▶ _ASSIGNED TASK_: Give the entries again, word for word.

··· DATASET ENTRIES

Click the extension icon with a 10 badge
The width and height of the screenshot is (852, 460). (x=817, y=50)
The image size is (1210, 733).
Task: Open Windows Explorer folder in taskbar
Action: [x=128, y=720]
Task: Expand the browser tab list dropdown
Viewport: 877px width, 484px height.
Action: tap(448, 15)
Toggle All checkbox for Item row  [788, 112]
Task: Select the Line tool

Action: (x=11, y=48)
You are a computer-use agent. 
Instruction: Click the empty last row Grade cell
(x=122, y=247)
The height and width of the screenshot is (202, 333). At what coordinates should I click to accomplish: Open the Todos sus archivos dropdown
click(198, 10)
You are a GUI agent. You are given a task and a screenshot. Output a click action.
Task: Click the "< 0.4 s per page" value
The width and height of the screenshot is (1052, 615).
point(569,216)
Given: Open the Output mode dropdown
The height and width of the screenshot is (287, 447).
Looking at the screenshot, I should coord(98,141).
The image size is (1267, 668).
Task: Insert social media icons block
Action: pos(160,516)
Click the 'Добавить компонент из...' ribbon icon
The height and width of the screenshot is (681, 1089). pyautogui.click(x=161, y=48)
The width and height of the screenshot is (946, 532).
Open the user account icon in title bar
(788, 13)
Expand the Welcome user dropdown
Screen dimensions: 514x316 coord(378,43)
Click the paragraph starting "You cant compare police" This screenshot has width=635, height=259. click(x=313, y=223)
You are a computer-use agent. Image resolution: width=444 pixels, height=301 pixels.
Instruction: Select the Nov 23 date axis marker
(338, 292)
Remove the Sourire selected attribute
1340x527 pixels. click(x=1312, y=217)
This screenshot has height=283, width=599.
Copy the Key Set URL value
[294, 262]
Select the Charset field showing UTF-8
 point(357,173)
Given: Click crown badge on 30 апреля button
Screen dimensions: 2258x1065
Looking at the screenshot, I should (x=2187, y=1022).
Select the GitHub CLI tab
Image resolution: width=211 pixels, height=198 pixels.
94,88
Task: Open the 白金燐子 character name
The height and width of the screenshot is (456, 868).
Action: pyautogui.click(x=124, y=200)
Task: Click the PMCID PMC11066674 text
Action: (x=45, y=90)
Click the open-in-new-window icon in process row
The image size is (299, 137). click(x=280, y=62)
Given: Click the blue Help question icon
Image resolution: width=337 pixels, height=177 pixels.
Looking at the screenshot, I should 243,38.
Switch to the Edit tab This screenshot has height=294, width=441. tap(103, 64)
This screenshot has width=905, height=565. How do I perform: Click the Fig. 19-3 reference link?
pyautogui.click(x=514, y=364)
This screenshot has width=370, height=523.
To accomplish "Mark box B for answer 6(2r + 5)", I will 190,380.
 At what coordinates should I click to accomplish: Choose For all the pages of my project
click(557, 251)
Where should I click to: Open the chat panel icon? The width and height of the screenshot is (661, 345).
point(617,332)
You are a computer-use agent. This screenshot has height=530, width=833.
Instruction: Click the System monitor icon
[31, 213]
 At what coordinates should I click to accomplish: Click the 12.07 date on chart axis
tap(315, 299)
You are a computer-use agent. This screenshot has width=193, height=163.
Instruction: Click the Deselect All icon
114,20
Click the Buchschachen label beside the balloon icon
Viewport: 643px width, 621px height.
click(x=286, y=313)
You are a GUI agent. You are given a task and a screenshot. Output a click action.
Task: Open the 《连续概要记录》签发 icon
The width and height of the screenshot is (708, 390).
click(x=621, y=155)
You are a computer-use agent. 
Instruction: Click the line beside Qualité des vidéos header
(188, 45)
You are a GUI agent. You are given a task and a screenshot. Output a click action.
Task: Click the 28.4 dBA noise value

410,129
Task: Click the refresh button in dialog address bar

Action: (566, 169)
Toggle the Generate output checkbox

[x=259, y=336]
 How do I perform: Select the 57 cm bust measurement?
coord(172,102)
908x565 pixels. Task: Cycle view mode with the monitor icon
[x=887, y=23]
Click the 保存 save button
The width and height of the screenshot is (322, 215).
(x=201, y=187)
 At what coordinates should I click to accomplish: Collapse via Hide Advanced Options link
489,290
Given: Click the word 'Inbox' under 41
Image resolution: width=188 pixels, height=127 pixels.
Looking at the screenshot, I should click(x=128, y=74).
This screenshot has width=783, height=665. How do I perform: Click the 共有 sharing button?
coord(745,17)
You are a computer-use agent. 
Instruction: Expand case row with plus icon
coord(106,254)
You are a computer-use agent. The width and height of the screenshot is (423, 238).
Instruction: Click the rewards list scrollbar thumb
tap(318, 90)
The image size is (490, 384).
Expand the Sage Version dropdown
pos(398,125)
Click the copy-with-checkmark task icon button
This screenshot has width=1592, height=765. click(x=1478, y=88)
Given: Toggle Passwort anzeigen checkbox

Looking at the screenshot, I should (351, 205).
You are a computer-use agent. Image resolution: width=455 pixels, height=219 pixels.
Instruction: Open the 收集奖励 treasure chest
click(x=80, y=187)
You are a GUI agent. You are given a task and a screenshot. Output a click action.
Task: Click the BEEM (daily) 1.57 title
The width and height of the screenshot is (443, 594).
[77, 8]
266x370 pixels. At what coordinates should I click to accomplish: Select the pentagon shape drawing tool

······

▶ _TASK ANSWER_:
Click the extension icon with a 10 badge
The width and height of the screenshot is (852, 460). (x=817, y=50)
The image size is (1210, 733).
Task: Open Windows Explorer folder in taskbar
Action: [x=128, y=720]
Task: Expand the browser tab list dropdown
Viewport: 877px width, 484px height.
Action: tap(448, 15)
Toggle All checkbox for Item row  [788, 112]
Task: Select the Line tool

Action: (x=11, y=48)
You are a computer-use agent. 
Instruction: Click the empty last row Grade cell
(x=122, y=247)
The height and width of the screenshot is (202, 333). At what coordinates should I click to accomplish: Open the Todos sus archivos dropdown
click(198, 10)
You are a GUI agent. You are given a task and a screenshot. Output a click action.
Task: Click the "< 0.4 s per page" value
The width and height of the screenshot is (1052, 615).
point(569,216)
Given: Open the Output mode dropdown
The height and width of the screenshot is (287, 447).
Looking at the screenshot, I should coord(98,141).
The image size is (1267, 668).
Task: Insert social media icons block
Action: pos(160,516)
Click the 'Добавить компонент из...' ribbon icon
The height and width of the screenshot is (681, 1089). pyautogui.click(x=161, y=48)
The width and height of the screenshot is (946, 532).
Open the user account icon in title bar
(788, 13)
Expand the Welcome user dropdown
Screen dimensions: 514x316 coord(378,43)
Click the paragraph starting "You cant compare police" This screenshot has width=635, height=259. click(x=313, y=223)
You are a computer-use agent. Image resolution: width=444 pixels, height=301 pixels.
Instruction: Select the Nov 23 date axis marker
(338, 292)
Remove the Sourire selected attribute
1340x527 pixels. click(x=1312, y=217)
This screenshot has height=283, width=599.
Copy the Key Set URL value
[294, 262]
Select the Charset field showing UTF-8
 point(357,173)
Given: Click crown badge on 30 апреля button
Screen dimensions: 2258x1065
Looking at the screenshot, I should (x=2187, y=1022).
Select the GitHub CLI tab
Image resolution: width=211 pixels, height=198 pixels.
94,88
Task: Open the 白金燐子 character name
The height and width of the screenshot is (456, 868).
Action: pyautogui.click(x=124, y=200)
Task: Click the PMCID PMC11066674 text
Action: (x=45, y=90)
Click the open-in-new-window icon in process row
The image size is (299, 137). click(x=280, y=62)
Given: Click the blue Help question icon
Image resolution: width=337 pixels, height=177 pixels.
Looking at the screenshot, I should 243,38.
Switch to the Edit tab This screenshot has height=294, width=441. tap(103, 64)
This screenshot has width=905, height=565. How do I perform: Click the Fig. 19-3 reference link?
pyautogui.click(x=514, y=364)
This screenshot has width=370, height=523.
To accomplish "Mark box B for answer 6(2r + 5)", I will 190,380.
 At what coordinates should I click to accomplish: Choose For all the pages of my project
click(557, 251)
Where should I click to: Open the chat panel icon? The width and height of the screenshot is (661, 345).
point(617,332)
You are a computer-use agent. This screenshot has height=530, width=833.
Instruction: Click the System monitor icon
[31, 213]
 At what coordinates should I click to accomplish: Click the 12.07 date on chart axis
tap(315, 299)
You are a computer-use agent. This screenshot has width=193, height=163.
Instruction: Click the Deselect All icon
114,20
Click the Buchschachen label beside the balloon icon
Viewport: 643px width, 621px height.
click(x=286, y=313)
You are a GUI agent. You are given a task and a screenshot. Output a click action.
Task: Open the 《连续概要记录》签发 icon
The width and height of the screenshot is (708, 390).
click(x=621, y=155)
You are a computer-use agent. 
Instruction: Click the line beside Qualité des vidéos header
(188, 45)
You are a GUI agent. You are given a task and a screenshot. Output a click action.
Task: Click the 28.4 dBA noise value

410,129
Task: Click the refresh button in dialog address bar

Action: (566, 169)
Toggle the Generate output checkbox

[x=259, y=336]
 How do I perform: Select the 57 cm bust measurement?
coord(172,102)
908x565 pixels. Task: Cycle view mode with the monitor icon
[x=887, y=23]
Click the 保存 save button
The width and height of the screenshot is (322, 215).
(x=201, y=187)
 At what coordinates should I click to accomplish: Collapse via Hide Advanced Options link
489,290
Given: Click the word 'Inbox' under 41
Image resolution: width=188 pixels, height=127 pixels.
Looking at the screenshot, I should click(x=128, y=74).
This screenshot has width=783, height=665. How do I perform: Click the 共有 sharing button?
coord(745,17)
You are a computer-use agent. 
Instruction: Expand case row with plus icon
coord(106,254)
You are a computer-use agent. The width and height of the screenshot is (423, 238).
Instruction: Click the rewards list scrollbar thumb
tap(318, 90)
The image size is (490, 384).
Expand the Sage Version dropdown
pos(398,125)
Click the copy-with-checkmark task icon button
This screenshot has width=1592, height=765. click(x=1478, y=88)
Given: Toggle Passwort anzeigen checkbox

Looking at the screenshot, I should (351, 205).
You are a computer-use agent. Image resolution: width=455 pixels, height=219 pixels.
Instruction: Open the 收集奖励 treasure chest
click(x=80, y=187)
You are a GUI agent. You are given a task and a screenshot. Output a click action.
Task: Click the BEEM (daily) 1.57 title
The width and height of the screenshot is (443, 594).
[77, 8]
266x370 pixels. At what coordinates should I click to accomplish: Select the pentagon shape drawing tool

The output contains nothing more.